Start of Block
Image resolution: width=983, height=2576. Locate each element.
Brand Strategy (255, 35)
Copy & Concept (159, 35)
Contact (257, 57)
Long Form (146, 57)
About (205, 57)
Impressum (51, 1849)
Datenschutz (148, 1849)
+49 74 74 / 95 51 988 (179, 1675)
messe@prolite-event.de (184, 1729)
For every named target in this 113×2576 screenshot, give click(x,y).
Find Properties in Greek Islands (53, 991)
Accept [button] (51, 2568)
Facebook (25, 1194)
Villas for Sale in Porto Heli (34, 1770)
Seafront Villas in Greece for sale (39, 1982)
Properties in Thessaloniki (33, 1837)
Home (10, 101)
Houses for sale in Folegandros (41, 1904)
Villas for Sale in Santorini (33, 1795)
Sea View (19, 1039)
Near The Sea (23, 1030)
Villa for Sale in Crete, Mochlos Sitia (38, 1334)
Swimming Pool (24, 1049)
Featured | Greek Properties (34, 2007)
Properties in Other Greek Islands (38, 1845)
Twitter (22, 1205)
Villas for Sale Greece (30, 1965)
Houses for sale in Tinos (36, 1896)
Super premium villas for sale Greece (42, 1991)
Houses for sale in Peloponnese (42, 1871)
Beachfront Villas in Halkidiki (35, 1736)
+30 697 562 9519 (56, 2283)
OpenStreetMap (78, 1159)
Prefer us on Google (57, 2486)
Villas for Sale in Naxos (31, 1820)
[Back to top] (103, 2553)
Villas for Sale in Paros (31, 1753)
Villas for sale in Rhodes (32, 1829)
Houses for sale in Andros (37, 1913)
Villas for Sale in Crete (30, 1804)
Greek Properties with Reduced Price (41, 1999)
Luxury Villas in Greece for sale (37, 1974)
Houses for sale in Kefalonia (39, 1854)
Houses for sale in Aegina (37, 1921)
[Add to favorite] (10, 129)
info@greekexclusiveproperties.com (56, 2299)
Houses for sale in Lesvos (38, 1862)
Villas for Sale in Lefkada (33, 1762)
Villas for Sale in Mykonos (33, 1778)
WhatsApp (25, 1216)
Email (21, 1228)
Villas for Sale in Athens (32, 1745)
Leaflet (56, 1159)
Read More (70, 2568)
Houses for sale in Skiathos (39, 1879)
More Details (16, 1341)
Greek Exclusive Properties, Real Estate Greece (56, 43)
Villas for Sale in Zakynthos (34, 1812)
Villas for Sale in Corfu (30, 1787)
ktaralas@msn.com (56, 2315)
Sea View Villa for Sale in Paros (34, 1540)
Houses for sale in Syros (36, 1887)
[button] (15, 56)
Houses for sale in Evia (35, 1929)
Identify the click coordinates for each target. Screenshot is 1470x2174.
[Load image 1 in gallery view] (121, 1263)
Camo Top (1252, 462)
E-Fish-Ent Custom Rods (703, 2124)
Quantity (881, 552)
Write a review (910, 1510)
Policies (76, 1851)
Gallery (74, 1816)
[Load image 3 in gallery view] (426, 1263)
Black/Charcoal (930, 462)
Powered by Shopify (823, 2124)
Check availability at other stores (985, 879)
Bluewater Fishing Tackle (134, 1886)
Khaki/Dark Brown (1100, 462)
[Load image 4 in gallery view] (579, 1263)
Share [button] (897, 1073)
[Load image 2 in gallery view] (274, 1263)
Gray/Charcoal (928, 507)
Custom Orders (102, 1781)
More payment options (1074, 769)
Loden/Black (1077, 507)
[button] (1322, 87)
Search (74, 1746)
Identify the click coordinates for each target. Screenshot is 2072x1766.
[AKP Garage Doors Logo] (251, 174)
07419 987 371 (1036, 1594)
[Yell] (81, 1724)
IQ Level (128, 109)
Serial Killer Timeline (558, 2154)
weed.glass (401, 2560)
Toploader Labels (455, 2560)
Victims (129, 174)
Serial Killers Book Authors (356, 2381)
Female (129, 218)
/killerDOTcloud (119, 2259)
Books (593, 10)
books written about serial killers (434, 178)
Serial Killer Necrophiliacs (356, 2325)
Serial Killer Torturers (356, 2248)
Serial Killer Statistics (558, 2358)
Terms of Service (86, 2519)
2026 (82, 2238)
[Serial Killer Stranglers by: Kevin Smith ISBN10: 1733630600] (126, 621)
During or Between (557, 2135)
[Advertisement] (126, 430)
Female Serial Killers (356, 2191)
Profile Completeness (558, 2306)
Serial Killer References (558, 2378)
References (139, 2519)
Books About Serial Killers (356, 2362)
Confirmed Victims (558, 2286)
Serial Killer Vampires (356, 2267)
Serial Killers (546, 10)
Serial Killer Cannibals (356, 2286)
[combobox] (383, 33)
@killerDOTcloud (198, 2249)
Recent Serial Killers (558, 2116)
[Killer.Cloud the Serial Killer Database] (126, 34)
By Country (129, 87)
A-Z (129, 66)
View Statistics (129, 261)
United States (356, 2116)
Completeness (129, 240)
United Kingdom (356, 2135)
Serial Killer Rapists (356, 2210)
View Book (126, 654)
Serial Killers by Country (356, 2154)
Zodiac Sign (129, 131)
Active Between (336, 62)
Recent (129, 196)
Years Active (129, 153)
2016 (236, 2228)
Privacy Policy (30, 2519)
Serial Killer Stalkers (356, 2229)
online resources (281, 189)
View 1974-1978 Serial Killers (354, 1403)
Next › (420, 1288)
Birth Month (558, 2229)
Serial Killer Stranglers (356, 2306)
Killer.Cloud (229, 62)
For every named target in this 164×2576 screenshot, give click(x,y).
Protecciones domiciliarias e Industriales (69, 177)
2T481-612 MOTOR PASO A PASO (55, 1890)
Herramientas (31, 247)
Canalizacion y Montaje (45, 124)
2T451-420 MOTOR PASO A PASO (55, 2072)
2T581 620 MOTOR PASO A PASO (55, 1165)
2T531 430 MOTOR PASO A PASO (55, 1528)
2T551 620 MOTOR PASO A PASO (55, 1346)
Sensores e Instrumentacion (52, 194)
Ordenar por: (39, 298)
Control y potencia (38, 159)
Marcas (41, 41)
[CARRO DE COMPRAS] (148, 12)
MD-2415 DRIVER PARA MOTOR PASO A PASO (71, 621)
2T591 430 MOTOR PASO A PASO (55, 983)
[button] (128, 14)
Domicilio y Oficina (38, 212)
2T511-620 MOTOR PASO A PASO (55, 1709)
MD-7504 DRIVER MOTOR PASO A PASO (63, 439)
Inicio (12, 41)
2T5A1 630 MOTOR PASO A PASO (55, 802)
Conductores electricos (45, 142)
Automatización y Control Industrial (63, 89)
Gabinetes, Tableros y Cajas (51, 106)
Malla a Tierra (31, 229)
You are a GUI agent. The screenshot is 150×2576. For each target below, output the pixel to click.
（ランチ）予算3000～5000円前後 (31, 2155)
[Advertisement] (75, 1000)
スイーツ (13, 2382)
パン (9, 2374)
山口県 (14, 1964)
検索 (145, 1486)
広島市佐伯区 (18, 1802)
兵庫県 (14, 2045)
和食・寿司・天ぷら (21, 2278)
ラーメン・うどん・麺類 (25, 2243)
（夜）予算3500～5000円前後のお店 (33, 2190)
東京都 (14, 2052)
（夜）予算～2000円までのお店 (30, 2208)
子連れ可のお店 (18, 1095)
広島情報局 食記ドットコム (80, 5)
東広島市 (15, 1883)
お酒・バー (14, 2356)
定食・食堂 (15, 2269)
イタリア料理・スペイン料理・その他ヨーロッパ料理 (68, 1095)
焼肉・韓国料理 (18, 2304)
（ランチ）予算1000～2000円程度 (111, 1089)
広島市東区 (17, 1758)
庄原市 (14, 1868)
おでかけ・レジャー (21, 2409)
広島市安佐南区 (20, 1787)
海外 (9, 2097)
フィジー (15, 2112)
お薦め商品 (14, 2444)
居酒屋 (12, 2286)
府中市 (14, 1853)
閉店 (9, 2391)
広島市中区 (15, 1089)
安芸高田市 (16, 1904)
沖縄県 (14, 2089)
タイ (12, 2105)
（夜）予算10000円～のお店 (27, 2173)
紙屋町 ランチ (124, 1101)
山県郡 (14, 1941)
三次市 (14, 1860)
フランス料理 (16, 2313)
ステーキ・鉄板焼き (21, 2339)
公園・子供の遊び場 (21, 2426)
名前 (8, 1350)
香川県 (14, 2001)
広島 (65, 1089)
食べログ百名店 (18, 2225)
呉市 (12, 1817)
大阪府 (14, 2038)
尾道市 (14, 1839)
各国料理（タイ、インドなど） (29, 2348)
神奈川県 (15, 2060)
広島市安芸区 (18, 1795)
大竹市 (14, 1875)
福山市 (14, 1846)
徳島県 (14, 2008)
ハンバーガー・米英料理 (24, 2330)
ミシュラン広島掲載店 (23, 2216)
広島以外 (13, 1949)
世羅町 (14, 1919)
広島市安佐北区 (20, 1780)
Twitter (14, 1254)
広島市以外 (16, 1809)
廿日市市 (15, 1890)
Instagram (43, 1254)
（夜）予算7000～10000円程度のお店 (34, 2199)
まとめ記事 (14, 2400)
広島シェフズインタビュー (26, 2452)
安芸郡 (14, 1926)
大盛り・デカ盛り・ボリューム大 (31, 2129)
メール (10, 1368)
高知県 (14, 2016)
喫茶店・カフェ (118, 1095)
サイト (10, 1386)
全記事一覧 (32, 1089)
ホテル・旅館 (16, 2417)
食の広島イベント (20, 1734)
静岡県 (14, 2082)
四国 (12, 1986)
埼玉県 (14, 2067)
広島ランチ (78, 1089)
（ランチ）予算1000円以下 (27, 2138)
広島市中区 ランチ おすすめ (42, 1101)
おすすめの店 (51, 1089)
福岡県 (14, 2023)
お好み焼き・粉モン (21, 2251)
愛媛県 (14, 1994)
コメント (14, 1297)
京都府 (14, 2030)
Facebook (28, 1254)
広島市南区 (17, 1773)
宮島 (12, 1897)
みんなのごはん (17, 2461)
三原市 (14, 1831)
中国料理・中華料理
End of Block
Action item> Retype word for word everything in the listing above from the line that holds "広島市安佐北区 (20, 1780)" down to the line that holds "広島市中区 ランチ おすすめ (42, 1101)". Keep both end lines and leave out the rest.

Result>
広島市安佐北区 (20, 1780)
Twitter (14, 1254)
広島市以外 (16, 1809)
廿日市市 (15, 1890)
Instagram (43, 1254)
（夜）予算7000～10000円程度のお店 (34, 2199)
まとめ記事 (14, 2400)
広島シェフズインタビュー (26, 2452)
安芸郡 (14, 1926)
大盛り・デカ盛り・ボリューム大 (31, 2129)
メール (10, 1368)
高知県 (14, 2016)
喫茶店・カフェ (118, 1095)
サイト (10, 1386)
全記事一覧 (32, 1089)
ホテル・旅館 (16, 2417)
食の広島イベント (20, 1734)
静岡県 (14, 2082)
四国 (12, 1986)
埼玉県 (14, 2067)
広島ランチ (78, 1089)
（ランチ）予算1000円以下 (27, 2138)
広島市中区 ランチ おすすめ (42, 1101)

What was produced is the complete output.